Saved data entries

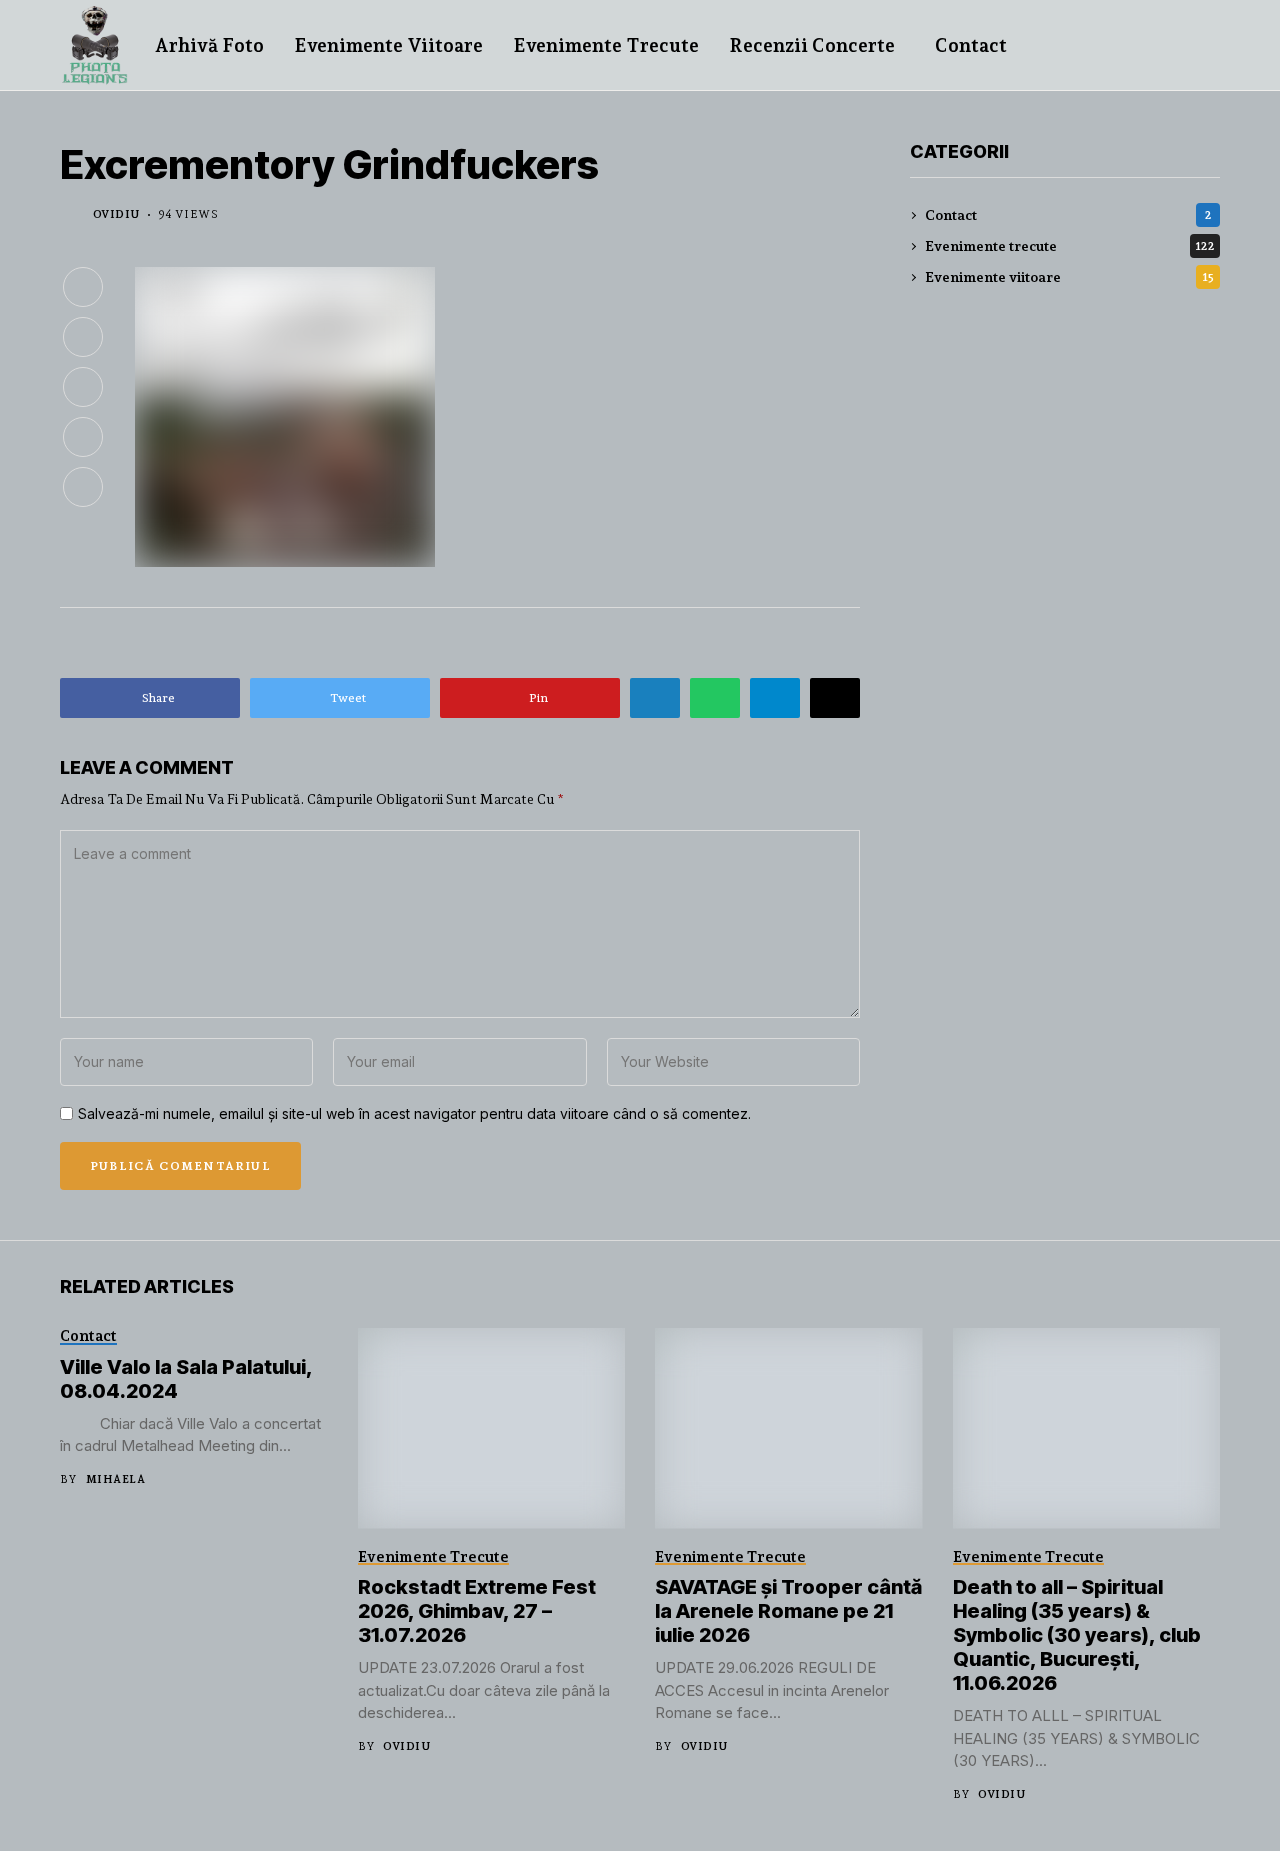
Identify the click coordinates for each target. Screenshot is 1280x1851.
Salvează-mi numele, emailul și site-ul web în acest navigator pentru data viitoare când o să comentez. (414, 1114)
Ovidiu (116, 214)
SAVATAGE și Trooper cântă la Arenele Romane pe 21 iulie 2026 (788, 1611)
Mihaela (115, 1479)
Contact (1068, 215)
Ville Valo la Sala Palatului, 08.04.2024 (186, 1379)
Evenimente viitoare (1069, 277)
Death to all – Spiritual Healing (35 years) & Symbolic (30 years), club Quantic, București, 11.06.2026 (1077, 1635)
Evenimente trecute (1070, 246)
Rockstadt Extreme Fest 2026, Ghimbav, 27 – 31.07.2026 (477, 1611)
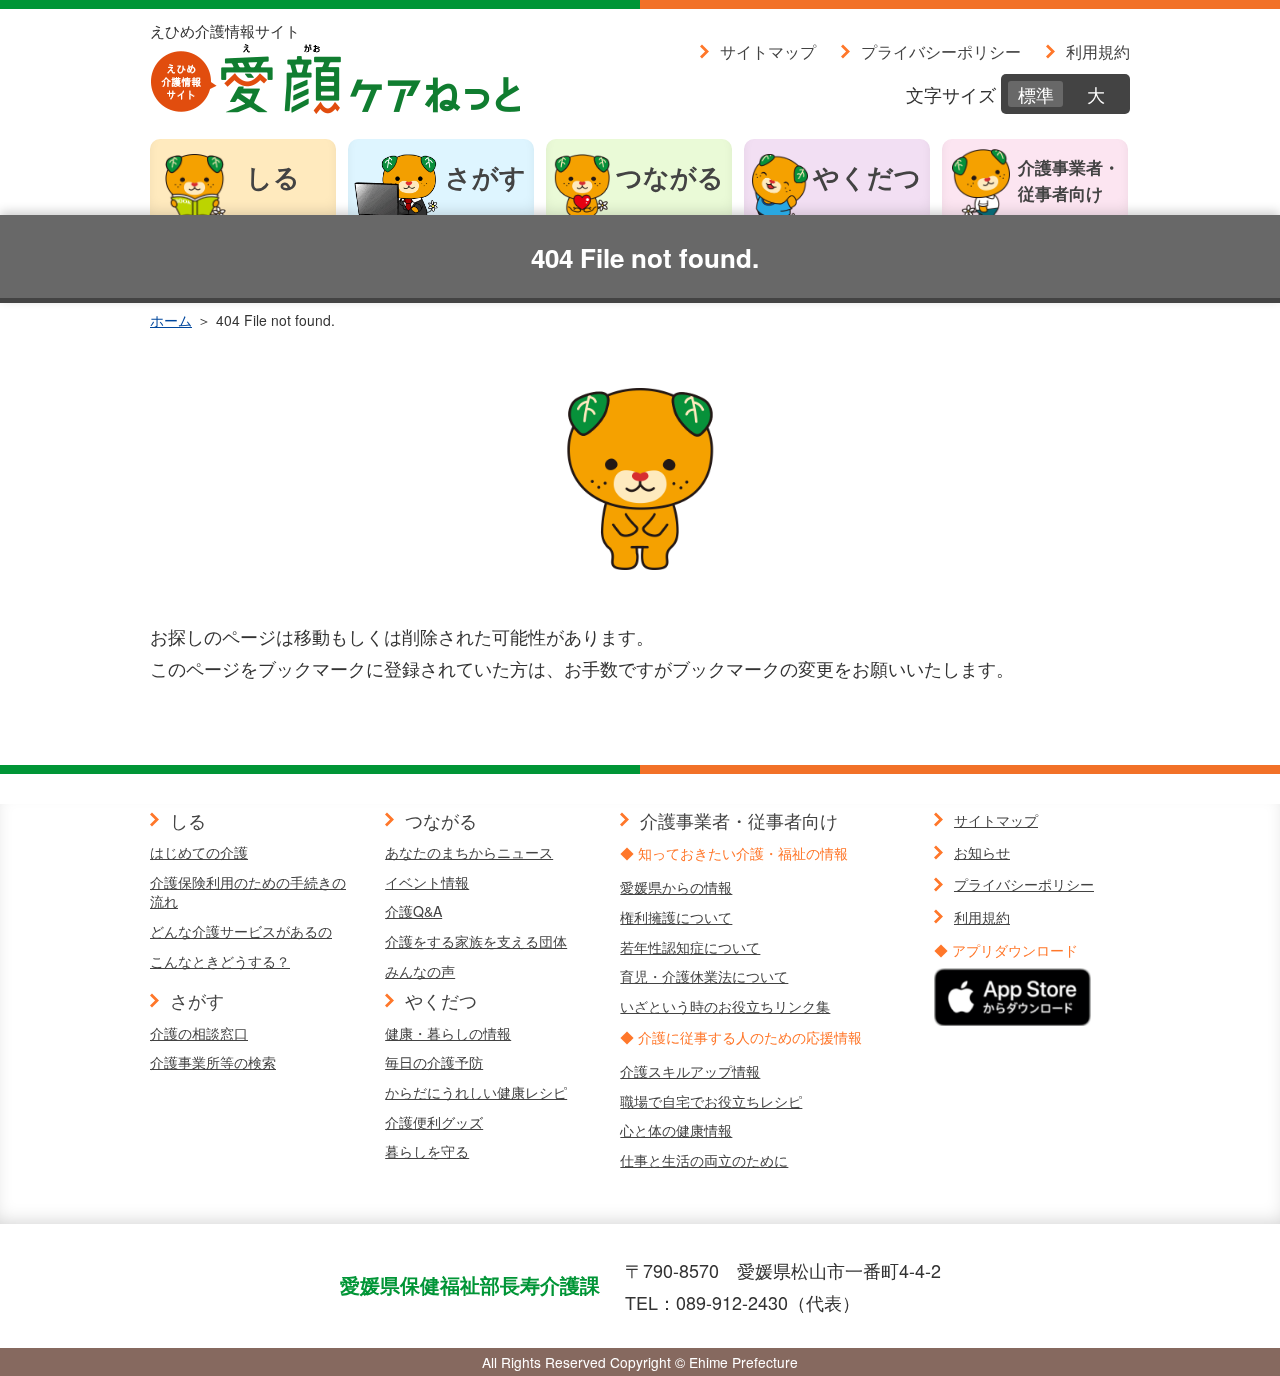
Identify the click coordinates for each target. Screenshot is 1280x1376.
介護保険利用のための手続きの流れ (248, 892)
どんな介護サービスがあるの (241, 931)
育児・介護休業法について (704, 976)
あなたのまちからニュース (469, 852)
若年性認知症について (690, 947)
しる (273, 176)
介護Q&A (413, 911)
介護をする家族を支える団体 (476, 941)
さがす (485, 176)
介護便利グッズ (434, 1122)
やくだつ (867, 176)
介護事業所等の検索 (213, 1062)
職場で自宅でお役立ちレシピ (711, 1101)
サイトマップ (768, 51)
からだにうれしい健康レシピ (476, 1092)
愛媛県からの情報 (676, 887)
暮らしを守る (427, 1151)
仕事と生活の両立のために (704, 1160)
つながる (670, 176)
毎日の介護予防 (434, 1062)
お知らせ (982, 852)
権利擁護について (676, 917)
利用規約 (1098, 51)
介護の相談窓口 (199, 1033)
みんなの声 (420, 971)
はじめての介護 (199, 852)
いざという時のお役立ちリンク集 (725, 1006)
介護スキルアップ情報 (690, 1071)
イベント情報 (427, 882)
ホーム (171, 320)
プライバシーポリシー (941, 51)
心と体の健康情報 (676, 1130)
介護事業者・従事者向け (1069, 180)
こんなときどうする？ (220, 961)
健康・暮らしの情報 (448, 1033)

## Task to complete
Return every entry above word for word, leaving pictures out.

## Task output
Identify the click coordinates for each target. Screenshot is 1280x1851.
Salvează-mi numele, emailul și site-ul web în acest navigator pentru data viitoare când o să comentez. (414, 1114)
Ovidiu (116, 214)
SAVATAGE și Trooper cântă la Arenele Romane pe 21 iulie 2026 (788, 1611)
Mihaela (115, 1479)
Contact (1068, 215)
Ville Valo la Sala Palatului, 08.04.2024 (186, 1379)
Evenimente viitoare (1069, 277)
Death to all – Spiritual Healing (35 years) & Symbolic (30 years), club Quantic, București, 11.06.2026 (1077, 1635)
Evenimente trecute (1070, 246)
Rockstadt Extreme Fest 2026, Ghimbav, 27 – 31.07.2026 (477, 1611)
Identify the click coordinates for each target. Screenshot is 1280x1376.
介護保険利用のための手続きの流れ (248, 892)
どんな介護サービスがあるの (241, 931)
育児・介護休業法について (704, 976)
あなたのまちからニュース (469, 852)
若年性認知症について (690, 947)
しる (273, 176)
介護Q&A (413, 911)
介護をする家族を支える団体 (476, 941)
さがす (485, 176)
介護便利グッズ (434, 1122)
やくだつ (867, 176)
介護事業所等の検索 (213, 1062)
職場で自宅でお役立ちレシピ (711, 1101)
サイトマップ (768, 51)
からだにうれしい健康レシピ (476, 1092)
愛媛県からの情報 (676, 887)
暮らしを守る (427, 1151)
仕事と生活の両立のために (704, 1160)
つながる (670, 176)
毎日の介護予防 (434, 1062)
お知らせ (982, 852)
権利擁護について (676, 917)
利用規約 (1098, 51)
介護の相談窓口 (199, 1033)
みんなの声 (420, 971)
はじめての介護 (199, 852)
いざという時のお役立ちリンク集 (725, 1006)
介護スキルアップ情報 (690, 1071)
イベント情報 (427, 882)
ホーム (171, 320)
プライバシーポリシー (941, 51)
心と体の健康情報 (676, 1130)
介護事業者・従事者向け (1069, 180)
こんなときどうする？ (220, 961)
健康・暮らしの情報 (448, 1033)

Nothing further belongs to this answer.